# Explore the Feedback Interconnects in Intra-Cluster Routing for FPGAs

Kaichuang Shi, Hao Zhou, Lingli Wang\* State Key Laboratory of ASIC and System Fudan University, Shanghai, China \*Ilwang@fudan.edu.cn

Abstract—Routing architecture has a significant effect on the performance and area of FPGA. In academia, the global routing architecture is mainly based on the connection blocks (CBs) and switch blocks (SBs). There are input crossbars inside the logic blocks (LBs) which are used to connect the LB pins and feedbacks to the LUT inputs. Muxes in the crossbar are used to implement the intra-cluster connections. In the previous researches, there are few papers focusing on the exploration of feedback interconnects. Besides, it is hard to model the complex feedback interconnects in commercial FPGAs as the feedbacks can only connect to the muxes in the crossbar in the CB-SB architecture. In this paper, we enhance VPR to support GRB (general routing block) architecture which replaces the CBs, SBs and input crossbars to alleviate this problem and explore complex feedback interconnects. Four parameters are proposed to describe the feedback interconnects architecture. Compared to the CB-SB like feedback interconnects architecture, experimental results show that the proposed architecture can achieve 4.5% improvement on the routing area, 2.1% improvement on the critical path delay and 6.5% improvement on the area-delay product with VTR benchmarks.

Index Terms—FPGA, routing architecture, feedbacks, VTR enhancement

# I. INTRODUCTION

FPGAs are widely used due to the fact that they have superiority in time to market, non-recurring engineering (NRE) cost and flexibility [1]. However, compared to ASIC, it needs more area, delay and power when the circuits are implemented in the FPGA. Researches show that the routing architecture has a large impact on the FPGA area and delay [1]. The most common global routing architecture in academia is mainly based on the CBs and SBs which is also used in VTR 8 [2]. CBs are used to connect wire segments with logic block (LB) pins while SBs provide programmable switches to connect with different wire segments.
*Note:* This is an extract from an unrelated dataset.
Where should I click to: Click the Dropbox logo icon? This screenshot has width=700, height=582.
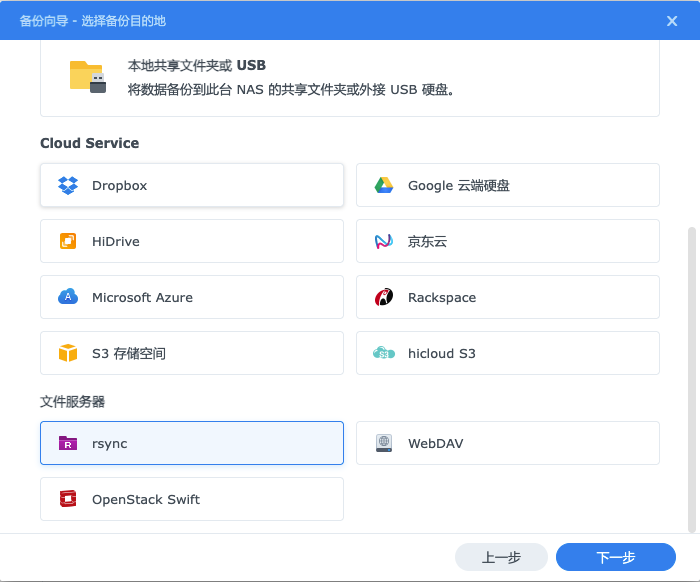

Inside the LB, there is a local crossbar to distribute the LB inputs and the local feedback signals to the LUTs of the LB. The one-level feedback network leads to big mux size and large area in the local crossbar [3].

In this paper, we explore the feedback interconnects in FPGAs. The feedbacks can not only connect to the second muxes (crossbar), but also connect to the first level muxes (CB) like routing wires. As CB-SB architecture is too restricted to model the feedback interconnects described above, we use GRB routing architecture which is proposed in [4] to carry out the architecture exploration. Our contributions include:

- We define four parameters to explore the feedback interconnects. In order to evaluate the performance of the architecture, we enhance the Routing Resource Graph (RRG) generator in the latest VTR 8 [2] to support the GRB routing architecture.
- We evaluate the performance of the feedback interconnects architecture whose area and delay parameters are extracted from COFFE 2 [5] with VTR benchmarks. Experimental results show that the proposed architecture can achieve 4.5% improvement on the routing area, 2.1% improvement on the delay and 6.5% on the area-delay product.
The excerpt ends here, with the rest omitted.